***** Passage cité *****

Alghero : à la rencontre de l’héritage catalan de la Sardaigne

Au Nord-ouest de la Sardaigne, face à une baie, se niche un amas de maisons. Blottie contre son rempart marin, Alghero était autrefois une place-forte de l’empire de Charles Quint. Lui-même aurait déclaré, déboulant avec son armada, « Bonita y ben assentada ! », « gracieuse et bien solide ! ».

La ville fut prise lors de la conquête catalano-aragonaise de la Sardaigne en 1323. Les Sardes du coin y subirent un processus d’assimilation, si bien que des siècles plus tard, y perdure toujours un parler ancestral catalan. On peut en avoir le cœur net en assistant à la messe du soir, se donnant tous les dimanches dans la cathédrale.

Lorsqu’on découvre la ville, les rues ronronnent d’une clameur de vendredi soir. Ça crie dans les terrasses de restaurant bondées. On circule sur la courte bande de pavé qu’elles ont bien voulu laisser aux piétons. Ici, la fête a pignon sur rue. On festoie, on chante, on palabre au grand air. Le dynamisme caractérise cette petite ville du Nord-ouest, parenthèse bruyante dans le calme religieux de la Sardaigne.

Alors, Alghero, vivier d’un parler catalan archaïque ?

On entend bien chanter la langue hispanique à chaque coin de rue, mais il semblerait qu’elle provienne de touristes originaires du continent. Rien de vraiment catalan (si tant est que je parvienne à faire le distinguo), encore moins d’archaïque. Quand bien-même, la surreprésentation des habitants de la péninsule laisse penser qu’il demeure une certaine affinité avec cette petite ville. D’ailleurs, les couleurs de son drapeau ne trompent pas : du rouge et du jaune, et son surnom « la petite Barcelone sarde » n’est là que pour confirmer l’affiliation.

Le parler local et authentique existe bel et bien, partout dans la région. Il est loin d’être une légende, mais difficile de l’identifier dans un spot touristique le vendredi soir.

La promenade en bord de mer

Les petits murs de la ville constituent aujourd’hui un genre de digue. Les canons y sont toujours en position, de même que quelques trébuchets, prêts à tirer dans le vide. Ils témoignent du rôle de fortin qu’endossait la ville à une certaine époque. Autrefois, les boulets ont pu atteindre autre chose que l’étendue bleue, exemplairement des navires génois et vénitiens.

Ces remparts ont aujourd’hui changé de fonction, et ont opté pour l’option pacifique de la promenade en bord de mer. Il est très agréable de les parcourir au crépuscule. Ils partent du Sud, à la Torre di Sulis et se terminent à la Porta a Mare, marquant l’entrée du port, qui abrite une variété de voiliers et de bateaux de plaisance dans une grande marina. Le rempart est ponctué de quelques tours, comme la Torre di San Giacomo et la Torre di Sant’Elmo.

***** Données enregistrées *****

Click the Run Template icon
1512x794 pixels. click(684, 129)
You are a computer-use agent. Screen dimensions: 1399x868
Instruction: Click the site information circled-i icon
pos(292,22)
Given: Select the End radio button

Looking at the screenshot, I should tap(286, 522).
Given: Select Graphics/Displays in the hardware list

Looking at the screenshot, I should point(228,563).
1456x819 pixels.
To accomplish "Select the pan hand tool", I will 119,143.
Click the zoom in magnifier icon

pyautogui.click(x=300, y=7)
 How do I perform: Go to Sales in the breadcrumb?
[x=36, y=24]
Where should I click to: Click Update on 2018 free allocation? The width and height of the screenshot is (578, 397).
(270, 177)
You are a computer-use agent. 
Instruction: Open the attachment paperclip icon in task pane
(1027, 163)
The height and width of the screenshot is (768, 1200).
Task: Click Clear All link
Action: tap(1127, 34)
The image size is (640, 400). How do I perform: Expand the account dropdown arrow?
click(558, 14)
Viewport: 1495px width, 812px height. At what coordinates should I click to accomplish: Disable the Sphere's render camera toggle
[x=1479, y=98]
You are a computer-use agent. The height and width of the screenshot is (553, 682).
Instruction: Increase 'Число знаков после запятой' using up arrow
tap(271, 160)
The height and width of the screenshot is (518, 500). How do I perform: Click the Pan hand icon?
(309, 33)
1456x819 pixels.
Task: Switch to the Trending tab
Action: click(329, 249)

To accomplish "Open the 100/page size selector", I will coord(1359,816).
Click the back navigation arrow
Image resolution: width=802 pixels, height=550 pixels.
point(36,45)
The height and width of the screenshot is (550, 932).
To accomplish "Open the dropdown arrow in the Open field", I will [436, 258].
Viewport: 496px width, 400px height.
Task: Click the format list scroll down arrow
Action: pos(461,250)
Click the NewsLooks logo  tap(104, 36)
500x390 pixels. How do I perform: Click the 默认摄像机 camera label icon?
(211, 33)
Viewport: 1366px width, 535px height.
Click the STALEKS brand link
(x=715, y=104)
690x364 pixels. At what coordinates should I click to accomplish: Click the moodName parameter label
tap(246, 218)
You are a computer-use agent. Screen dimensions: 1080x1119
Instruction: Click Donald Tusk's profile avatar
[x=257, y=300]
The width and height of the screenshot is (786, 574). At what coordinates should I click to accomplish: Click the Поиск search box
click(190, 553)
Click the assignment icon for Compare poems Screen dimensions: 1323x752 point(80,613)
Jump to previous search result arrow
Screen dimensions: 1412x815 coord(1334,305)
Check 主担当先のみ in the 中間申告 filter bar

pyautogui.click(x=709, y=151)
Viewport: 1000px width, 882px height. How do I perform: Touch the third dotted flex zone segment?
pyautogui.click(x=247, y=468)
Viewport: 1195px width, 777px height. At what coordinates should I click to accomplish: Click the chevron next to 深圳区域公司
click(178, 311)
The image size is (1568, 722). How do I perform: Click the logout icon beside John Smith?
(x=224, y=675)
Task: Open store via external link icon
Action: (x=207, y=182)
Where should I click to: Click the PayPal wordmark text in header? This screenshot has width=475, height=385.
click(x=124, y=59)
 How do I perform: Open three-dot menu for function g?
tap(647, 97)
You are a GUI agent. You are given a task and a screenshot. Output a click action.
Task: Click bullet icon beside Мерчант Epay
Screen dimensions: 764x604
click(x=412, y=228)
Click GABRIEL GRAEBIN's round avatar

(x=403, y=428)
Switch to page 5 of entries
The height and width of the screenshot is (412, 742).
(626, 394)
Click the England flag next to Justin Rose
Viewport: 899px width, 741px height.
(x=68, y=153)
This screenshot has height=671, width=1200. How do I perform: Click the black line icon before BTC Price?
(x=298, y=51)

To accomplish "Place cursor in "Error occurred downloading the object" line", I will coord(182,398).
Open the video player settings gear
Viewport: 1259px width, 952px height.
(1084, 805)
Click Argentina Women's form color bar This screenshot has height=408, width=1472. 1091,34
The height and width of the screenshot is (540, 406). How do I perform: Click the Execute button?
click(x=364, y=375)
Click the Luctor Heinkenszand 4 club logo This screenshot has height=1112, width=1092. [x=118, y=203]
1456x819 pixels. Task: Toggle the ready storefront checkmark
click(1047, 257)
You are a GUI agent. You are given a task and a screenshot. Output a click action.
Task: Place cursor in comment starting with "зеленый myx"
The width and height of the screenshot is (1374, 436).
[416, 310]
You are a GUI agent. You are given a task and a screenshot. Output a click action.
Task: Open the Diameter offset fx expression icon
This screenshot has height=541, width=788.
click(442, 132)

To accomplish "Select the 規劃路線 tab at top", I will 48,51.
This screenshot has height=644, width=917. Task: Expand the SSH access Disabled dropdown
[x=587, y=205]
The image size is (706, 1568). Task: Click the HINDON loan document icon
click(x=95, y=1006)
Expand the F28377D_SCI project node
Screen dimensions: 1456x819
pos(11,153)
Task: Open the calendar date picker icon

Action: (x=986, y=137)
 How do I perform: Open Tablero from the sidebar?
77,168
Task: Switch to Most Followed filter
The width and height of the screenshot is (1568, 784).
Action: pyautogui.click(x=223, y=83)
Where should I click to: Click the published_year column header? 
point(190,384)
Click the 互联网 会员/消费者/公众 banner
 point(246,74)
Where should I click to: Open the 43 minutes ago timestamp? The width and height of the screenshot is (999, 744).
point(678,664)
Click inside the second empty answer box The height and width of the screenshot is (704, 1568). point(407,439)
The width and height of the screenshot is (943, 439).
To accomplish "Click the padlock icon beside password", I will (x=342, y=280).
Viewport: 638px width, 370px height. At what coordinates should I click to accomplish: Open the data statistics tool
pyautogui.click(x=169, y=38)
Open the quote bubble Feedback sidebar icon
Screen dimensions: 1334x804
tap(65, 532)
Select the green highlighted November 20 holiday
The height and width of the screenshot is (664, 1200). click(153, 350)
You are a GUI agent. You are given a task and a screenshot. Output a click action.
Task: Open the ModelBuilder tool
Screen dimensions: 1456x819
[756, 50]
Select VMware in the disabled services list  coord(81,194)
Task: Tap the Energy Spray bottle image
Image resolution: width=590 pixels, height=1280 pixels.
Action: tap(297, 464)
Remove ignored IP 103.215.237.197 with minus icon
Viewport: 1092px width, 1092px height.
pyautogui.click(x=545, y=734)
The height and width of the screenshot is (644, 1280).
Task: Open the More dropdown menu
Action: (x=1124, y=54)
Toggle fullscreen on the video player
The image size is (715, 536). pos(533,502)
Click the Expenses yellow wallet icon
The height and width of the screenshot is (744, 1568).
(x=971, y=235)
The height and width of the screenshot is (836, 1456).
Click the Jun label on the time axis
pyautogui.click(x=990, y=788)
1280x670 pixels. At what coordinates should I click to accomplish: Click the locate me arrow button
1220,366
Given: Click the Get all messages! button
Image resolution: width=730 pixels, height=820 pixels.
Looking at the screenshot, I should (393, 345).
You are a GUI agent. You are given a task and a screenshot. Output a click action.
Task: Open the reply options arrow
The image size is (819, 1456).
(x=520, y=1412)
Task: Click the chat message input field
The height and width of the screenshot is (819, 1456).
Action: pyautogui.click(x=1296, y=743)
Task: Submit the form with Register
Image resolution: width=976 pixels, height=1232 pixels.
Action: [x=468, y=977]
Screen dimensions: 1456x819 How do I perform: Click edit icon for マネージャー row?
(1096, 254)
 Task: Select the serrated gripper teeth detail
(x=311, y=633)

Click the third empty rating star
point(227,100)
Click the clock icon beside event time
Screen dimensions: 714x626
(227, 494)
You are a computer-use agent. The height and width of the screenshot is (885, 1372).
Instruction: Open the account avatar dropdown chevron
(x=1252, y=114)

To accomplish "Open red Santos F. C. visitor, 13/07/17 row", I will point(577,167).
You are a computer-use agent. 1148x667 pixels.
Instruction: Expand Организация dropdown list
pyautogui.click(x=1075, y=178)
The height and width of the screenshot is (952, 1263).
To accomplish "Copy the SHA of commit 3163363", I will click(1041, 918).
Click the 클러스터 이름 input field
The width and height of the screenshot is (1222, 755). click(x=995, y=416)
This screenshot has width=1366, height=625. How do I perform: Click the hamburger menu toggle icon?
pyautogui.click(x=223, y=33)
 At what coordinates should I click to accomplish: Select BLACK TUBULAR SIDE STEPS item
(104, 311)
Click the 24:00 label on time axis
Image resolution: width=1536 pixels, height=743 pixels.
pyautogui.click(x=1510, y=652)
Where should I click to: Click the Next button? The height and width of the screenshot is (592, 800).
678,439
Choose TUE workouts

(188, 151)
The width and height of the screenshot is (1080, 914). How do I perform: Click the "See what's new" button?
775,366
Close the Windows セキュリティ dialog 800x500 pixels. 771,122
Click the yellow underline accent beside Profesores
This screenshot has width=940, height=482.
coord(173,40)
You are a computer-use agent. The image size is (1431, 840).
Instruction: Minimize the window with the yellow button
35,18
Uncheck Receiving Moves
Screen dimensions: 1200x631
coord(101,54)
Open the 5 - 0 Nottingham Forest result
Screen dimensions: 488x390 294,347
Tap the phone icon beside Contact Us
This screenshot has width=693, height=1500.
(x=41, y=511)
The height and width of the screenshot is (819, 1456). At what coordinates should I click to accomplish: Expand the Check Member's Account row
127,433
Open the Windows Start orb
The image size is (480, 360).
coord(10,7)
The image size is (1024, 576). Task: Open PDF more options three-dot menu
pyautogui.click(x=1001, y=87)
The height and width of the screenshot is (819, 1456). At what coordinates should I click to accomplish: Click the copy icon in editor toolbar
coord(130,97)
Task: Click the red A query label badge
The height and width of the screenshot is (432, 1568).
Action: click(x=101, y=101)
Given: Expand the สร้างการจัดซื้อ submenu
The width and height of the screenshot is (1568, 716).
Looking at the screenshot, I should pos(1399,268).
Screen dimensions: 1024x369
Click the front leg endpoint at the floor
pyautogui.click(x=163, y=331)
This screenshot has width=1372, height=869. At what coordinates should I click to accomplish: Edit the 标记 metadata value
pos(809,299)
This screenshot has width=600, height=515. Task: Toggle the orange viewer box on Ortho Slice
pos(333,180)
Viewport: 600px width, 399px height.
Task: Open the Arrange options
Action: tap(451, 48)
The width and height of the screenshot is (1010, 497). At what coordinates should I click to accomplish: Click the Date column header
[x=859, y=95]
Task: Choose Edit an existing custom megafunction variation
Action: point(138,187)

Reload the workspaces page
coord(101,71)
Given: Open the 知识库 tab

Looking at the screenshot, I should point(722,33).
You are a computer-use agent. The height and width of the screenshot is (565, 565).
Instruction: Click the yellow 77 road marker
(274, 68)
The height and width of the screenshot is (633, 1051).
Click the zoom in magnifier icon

*****

> [À faire]
1. Recopiez le texte sur Alghero depuis « La ville fut » jusqu'à « dans la cathédrale. » inclus.
2. Rédigez la suite du texte sur Alghero, s'il vous plaît.
Vous n'aurez pas besoin des enregistrements.

> [Corrigé des exercices]
1.
La ville fut prise lors de la conquête catalano-aragonaise de la Sardaigne en 1323. Les Sardes du coin y subirent un processus d’assimilation, si bien que des siècles plus tard, y perdure toujours un parler ancestral catalan. On peut en avoir le cœur net en assistant à la messe du soir, se donnant tous les dimanches dans la cathédrale.

2.
Le centre historique d’Alghero

Quittant la vue sur mer, on peut déambuler dans des rues pavées. Les façades de pierres beige et blanche caractérisent la ville. Parfois, on aboutit sur une place, comme la Piazza Civica, que les Algheresi occupent comme on occuperait un salon. Tel un clin d’œil fait la vivacité napolitaine, ici, la vie se déploie au grand air, et les espaces intérieurs semblent trop ennuyeux pour les habitants.

D’autres places mettent en scène les édifices de la ville. Ainsi découvre-t-on, dans l’exiguïté de la Piazza Ginnasio, l’église San Michele, dont le dôme polychrome était visible depuis les sinuosités de la Strada Bosa-Alghero.

La cathédrale di Santa Maria se trouve adossée à la Plaça de Santa Maria, alors que son clocher toise la Via Principe Umberto. De cathédrale, elle ne semble avoir que le nom, vu son aspect de petite église de village. Pourtant l’édifice est plus grand qu’il n’y parait, et il suffit de pénétrer en son sein pour s’en convaincre.

L’église de San Francesco, elle aussi, est encaissée dans l’amas de constructions. On la croise au coin d’une rue comme on croiserait n’importe quelle maison, à ceci prêt qu’elle arbore des rosaces. Au passage de son portique, on passe d’une rue étroite à une large nef. Ces édifices sont des créateurs d’espace.

le Capo Caccia

Depuis les remparts d’Alghero, on distingue un long bras de mer qui ceinture la baie. Au bout du bout, une falaise rocheuse, coiffée d’une construction blanche qu’on serait bien en peine d’identifier.

Il est possible de s’y rendre en voiture, en roulant 80km depuis Alghero. On traverse alors le domaine vinicole de Sella et Mosca, et la région du parc naturel di Porto Conte, proposant, encore et toujours, l’intarissable mélange de la roche et du maquis.

Arrivé au Capo Caccio, vue splendide sur le golfe de Porto Conte, où Alghero n’est plus qu’une tâche brune. Quant au bâtiment blanc perché sur son pic, la surprise est totale : il s’agit d’un phare !

En contrebas, se trouve la Grotto di Nettuno, la « grotte de Neptune », dont la cavité recèle les eaux du Lago Lamarmora. Sacré spectacle que ce lac souterrain. La surface de l’eau, en parfait miroir, invente des tableaux d’une impeccable symétrie, où les tites et les mites des stalak s’amusent à intervertir leurs rôles.

Où avons-nous dormi ?

Pour être tout à fait honnête, dans une tente sous un pont. Celui de la Spiaggia del Cavalcavia. Un spot qui comporte autant d’avantages que d’inconvénients. Points faibles : une grosse construction bétonnée au-dessus de nos têtes, et le barouf constant des voitures qui la traversent. Points forts : une magnifique plage et des eaux turquoise, offrant une matinée pour nous réconforter de la piteuse nuit.

Sinon, il existe quelques coquettes chambres dans la vieille ville d’Alghero, ainsi qu’une multitude de camping au bord de la baie. Il serait donc dommage de ne pas passer par cette charmante ville si d’aventure vous vous trouveriez dans les environs.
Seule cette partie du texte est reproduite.